Friedrich Nietzsche
The Consciousness of Appearance
How wonderfully and novelly, and at the same time how awfully and ironically, do I feel myself situated with respect to the whole of existence, in the light of my knowledge! I have discovered for myself that the old humanity and animality, the collective primeval age, and the past of all sentient being, continues to meditate, love, hate, and reason in me, I have suddenly awoke in the midst of this dream, but merely to the consciousness that I just dream, and that I must dream on in order not to perish; just as the sleep-walker must dream on in order not to fall. What is it that is now "appearance" to me! Certainly, not the antithesis of any kind of essence, what knowledge can I assert of any kind of essence whatsoever, except merely the attributes of its appearance! Certainly not a dead mask which one could put upon an unknown X, and which to be sure one could also remove!
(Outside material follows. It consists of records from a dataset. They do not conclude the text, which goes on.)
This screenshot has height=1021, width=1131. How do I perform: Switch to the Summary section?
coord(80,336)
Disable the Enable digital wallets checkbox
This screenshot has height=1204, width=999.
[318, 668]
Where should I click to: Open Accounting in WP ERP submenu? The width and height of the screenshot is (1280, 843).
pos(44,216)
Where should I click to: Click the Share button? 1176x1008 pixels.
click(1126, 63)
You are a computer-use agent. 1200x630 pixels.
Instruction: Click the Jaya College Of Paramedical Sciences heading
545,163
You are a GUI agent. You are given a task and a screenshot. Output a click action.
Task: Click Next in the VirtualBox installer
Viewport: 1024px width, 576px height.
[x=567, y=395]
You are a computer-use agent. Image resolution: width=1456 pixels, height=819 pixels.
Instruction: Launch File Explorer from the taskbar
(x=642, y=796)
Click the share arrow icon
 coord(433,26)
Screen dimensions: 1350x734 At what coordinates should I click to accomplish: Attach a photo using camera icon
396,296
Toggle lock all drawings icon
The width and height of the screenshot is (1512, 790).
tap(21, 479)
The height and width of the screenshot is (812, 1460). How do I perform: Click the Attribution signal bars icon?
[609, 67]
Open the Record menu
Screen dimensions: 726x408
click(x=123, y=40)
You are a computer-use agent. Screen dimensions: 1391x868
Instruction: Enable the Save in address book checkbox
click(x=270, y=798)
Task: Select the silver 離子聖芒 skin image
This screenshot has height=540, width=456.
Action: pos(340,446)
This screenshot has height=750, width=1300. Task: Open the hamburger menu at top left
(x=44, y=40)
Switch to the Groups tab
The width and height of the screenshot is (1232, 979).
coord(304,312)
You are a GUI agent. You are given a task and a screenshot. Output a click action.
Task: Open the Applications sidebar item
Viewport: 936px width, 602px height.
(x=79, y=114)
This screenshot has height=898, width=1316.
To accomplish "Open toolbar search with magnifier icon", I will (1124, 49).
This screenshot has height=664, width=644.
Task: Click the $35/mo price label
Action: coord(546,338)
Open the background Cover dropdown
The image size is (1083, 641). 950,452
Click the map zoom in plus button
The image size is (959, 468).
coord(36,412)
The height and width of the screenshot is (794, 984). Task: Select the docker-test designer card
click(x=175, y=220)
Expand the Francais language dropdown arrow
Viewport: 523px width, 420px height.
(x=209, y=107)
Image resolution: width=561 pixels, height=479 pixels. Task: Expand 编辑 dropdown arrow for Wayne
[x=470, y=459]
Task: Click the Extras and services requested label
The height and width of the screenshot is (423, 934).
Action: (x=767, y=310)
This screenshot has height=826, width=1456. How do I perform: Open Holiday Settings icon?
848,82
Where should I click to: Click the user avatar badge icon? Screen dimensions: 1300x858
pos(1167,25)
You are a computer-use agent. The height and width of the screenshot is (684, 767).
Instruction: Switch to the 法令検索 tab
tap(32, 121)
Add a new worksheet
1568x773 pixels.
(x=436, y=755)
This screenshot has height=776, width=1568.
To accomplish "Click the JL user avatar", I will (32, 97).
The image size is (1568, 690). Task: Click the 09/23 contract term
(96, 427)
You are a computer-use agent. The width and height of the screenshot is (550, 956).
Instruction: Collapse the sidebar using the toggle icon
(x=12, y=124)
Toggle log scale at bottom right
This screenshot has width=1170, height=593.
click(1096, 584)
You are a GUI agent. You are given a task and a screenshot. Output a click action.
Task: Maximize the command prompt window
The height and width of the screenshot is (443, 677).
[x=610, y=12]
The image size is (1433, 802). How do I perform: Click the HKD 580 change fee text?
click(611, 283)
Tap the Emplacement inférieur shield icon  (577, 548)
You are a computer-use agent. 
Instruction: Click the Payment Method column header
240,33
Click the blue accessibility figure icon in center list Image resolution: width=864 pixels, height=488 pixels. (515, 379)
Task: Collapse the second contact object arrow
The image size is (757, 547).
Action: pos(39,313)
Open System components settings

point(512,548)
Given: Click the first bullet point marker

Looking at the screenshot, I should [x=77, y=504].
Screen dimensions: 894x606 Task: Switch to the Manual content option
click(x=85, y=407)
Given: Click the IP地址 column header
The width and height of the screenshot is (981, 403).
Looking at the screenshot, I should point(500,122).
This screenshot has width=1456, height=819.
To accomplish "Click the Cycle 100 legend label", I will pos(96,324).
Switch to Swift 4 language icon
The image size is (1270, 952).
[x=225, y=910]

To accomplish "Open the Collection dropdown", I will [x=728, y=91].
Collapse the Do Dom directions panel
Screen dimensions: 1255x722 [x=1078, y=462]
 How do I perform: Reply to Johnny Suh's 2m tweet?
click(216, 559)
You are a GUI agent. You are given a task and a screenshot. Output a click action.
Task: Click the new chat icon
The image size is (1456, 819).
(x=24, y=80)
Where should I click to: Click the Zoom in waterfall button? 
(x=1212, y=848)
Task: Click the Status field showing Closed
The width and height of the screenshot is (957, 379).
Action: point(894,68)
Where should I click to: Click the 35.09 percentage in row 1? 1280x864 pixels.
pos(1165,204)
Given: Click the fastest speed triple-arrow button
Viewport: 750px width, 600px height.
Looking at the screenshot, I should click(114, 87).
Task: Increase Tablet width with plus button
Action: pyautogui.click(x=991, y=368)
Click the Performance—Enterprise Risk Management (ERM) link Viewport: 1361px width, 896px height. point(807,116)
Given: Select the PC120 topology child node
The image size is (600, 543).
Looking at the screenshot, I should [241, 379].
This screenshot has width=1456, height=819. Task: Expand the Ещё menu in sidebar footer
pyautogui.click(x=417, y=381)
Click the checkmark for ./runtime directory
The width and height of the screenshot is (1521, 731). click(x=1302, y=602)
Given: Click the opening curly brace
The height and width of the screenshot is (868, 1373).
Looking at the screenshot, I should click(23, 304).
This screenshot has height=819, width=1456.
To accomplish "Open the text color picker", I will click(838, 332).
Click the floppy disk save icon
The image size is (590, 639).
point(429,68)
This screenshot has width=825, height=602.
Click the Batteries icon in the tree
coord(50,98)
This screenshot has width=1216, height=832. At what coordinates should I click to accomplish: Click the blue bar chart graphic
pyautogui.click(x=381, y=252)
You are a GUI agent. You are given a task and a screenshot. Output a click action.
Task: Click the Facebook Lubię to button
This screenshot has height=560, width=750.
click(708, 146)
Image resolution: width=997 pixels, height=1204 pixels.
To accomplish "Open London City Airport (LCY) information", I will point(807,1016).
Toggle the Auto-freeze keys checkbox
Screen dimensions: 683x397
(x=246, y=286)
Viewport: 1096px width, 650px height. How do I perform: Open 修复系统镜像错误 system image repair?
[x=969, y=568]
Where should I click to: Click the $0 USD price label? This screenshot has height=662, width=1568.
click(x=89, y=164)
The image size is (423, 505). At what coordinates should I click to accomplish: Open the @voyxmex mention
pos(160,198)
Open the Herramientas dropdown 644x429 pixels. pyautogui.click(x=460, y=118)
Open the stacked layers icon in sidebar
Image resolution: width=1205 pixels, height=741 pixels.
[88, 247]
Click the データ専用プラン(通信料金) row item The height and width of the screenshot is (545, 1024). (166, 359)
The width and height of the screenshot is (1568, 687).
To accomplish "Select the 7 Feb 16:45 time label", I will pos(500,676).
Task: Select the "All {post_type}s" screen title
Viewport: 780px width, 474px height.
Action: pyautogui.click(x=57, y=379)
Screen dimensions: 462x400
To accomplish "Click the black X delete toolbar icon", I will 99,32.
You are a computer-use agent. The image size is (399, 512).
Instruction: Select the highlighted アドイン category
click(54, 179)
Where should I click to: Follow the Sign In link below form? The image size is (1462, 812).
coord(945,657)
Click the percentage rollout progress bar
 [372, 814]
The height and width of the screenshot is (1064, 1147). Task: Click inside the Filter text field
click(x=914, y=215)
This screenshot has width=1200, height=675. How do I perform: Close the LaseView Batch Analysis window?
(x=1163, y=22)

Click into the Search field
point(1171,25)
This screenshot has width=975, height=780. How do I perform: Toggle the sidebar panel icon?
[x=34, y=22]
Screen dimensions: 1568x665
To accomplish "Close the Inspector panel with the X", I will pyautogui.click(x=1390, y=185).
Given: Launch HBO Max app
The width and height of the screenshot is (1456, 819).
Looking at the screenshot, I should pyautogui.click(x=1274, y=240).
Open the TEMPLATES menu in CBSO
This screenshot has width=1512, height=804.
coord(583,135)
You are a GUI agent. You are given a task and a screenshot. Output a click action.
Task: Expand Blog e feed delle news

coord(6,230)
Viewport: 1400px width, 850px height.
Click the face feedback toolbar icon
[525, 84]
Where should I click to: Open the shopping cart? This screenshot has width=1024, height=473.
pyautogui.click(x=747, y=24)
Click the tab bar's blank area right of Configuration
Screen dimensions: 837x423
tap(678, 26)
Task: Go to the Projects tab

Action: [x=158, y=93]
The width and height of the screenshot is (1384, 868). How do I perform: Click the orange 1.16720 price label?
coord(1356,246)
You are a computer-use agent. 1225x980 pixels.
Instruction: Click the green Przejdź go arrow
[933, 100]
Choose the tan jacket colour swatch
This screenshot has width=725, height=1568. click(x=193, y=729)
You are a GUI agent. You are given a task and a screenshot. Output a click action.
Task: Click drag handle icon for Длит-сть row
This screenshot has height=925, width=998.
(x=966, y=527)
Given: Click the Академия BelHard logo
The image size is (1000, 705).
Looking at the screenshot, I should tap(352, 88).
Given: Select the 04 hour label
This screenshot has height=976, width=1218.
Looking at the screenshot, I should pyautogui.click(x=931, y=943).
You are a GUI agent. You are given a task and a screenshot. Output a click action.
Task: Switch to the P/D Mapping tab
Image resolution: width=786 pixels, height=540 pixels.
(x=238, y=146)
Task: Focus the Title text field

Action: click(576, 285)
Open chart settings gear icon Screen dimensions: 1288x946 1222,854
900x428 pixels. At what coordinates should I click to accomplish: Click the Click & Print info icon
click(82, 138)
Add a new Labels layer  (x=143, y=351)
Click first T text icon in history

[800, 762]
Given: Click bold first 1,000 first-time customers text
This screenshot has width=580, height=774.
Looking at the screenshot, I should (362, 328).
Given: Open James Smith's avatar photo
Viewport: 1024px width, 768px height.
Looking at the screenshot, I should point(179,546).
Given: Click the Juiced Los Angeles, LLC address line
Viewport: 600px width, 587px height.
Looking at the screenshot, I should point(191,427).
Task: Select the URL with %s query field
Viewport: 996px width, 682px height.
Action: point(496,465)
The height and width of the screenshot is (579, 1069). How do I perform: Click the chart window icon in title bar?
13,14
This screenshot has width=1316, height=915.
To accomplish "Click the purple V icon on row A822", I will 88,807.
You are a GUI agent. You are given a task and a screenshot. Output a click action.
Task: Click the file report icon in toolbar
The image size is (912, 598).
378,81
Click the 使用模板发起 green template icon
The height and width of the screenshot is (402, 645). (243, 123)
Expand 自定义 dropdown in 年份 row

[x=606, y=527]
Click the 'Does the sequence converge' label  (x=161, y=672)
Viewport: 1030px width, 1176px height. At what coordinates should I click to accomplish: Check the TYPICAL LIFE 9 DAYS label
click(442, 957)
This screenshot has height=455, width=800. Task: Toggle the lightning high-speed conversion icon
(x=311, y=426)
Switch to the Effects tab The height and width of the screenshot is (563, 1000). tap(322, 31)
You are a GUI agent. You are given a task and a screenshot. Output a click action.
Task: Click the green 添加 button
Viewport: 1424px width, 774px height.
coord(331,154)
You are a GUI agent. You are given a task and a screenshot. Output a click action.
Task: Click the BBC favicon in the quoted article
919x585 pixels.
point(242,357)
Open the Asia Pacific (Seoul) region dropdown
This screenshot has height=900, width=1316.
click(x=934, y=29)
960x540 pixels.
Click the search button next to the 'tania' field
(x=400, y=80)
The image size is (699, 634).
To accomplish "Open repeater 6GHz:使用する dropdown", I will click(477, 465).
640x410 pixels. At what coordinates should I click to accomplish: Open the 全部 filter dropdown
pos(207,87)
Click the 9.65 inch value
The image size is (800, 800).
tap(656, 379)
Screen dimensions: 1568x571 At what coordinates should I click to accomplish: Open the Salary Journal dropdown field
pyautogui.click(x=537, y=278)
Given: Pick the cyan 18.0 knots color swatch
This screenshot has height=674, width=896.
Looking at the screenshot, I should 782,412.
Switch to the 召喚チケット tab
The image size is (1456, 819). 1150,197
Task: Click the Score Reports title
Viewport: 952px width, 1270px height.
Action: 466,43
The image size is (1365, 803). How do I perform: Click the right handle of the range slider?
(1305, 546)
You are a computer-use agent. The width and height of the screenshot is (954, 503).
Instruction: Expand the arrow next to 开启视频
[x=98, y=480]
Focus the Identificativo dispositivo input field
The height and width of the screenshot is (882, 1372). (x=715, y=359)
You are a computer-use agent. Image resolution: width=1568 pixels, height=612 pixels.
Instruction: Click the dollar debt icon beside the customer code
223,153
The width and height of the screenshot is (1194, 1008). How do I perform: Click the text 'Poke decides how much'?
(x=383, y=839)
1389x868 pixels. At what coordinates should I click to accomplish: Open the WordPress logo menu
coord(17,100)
Appearance is for me the operating and living thing itself; which goes so far in its self-mockery as to make me feel that here there is appearance, and Will o the Wisp, and spirit-dance, and nothing more, that among all these dreamers, I also, the "thinker," dance my dance, that the thinker is a means of prolonging further the earthly dance, and in so far is one of the masters of ceremony of existence, and that the sublime consistency and connectedness of all branches of knowledge is perhaps, and will perhaps, be the best means for maintaining the universality of the dreaming, the complete, mutual understandability of all those dreamers, and thereby the continuation of the dream.